La Puglia, grazie a loro è divenuta terra baciata del “melodrammatico divino”.

Si diffusero in tutto il territorio le bande musicali, che suonavano i brani musicali nelle strade cittadine. Si dette vita ad una ricca biblioteca musicale con 700 manoscritti che furono utilizzati nell’articolato sistema di educazione musicale. Si partì a quell’epoca con le bande dei “reggimenti militari” e si arrivò a quelle religiose e corali e poi a quelle civiche presenti nelle feste patronali.

Va segnalata che la ricca divulgazione musicale e teatrale spinse il Re Murat ad emettere nel 1811 il decreto per il controllo sugli spettacoli e sui teatri. Anche perché nessun teatro di provincia doveva superare per eccellenza il teatro di Stato il “San Carlo di Napoli”.
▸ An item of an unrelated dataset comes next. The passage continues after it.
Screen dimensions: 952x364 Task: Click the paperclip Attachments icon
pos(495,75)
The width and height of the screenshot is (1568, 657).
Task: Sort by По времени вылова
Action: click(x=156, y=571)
Non si possono dimenticare i canti e gli inni risorgimentali che hanno accompagnato e fatto la storia d’Italia e la sua Unità, che ebbe molti “muratori” da Garibaldi a Cavour a sua cugina Virginia Versasis Contessa di Castiglione che sedusse Napoleone III per favorire l’Unità d’Italia. In assoluto il più noto è l’inno del genovese “Goffredo Mameli”, scritto in occasione della sua partecipazione alla difesa della Repubblica Romana retta dal Triumvirato: (Mazzini, Armellini e Saffo) conosciuto da tutti con il titolo “Fratelli d’Italia”.

Sono altresì celebri a cantanti i brani sulla leggenda del Piave e sulla resistenza con la canzone “Bella Ciao”, nata nella Prima e nella Seconda guerra mondiale (1815-18) e (1940- 43) che ha fatto registrare una partecipazione emotiva dell’intero Popolo Italiano.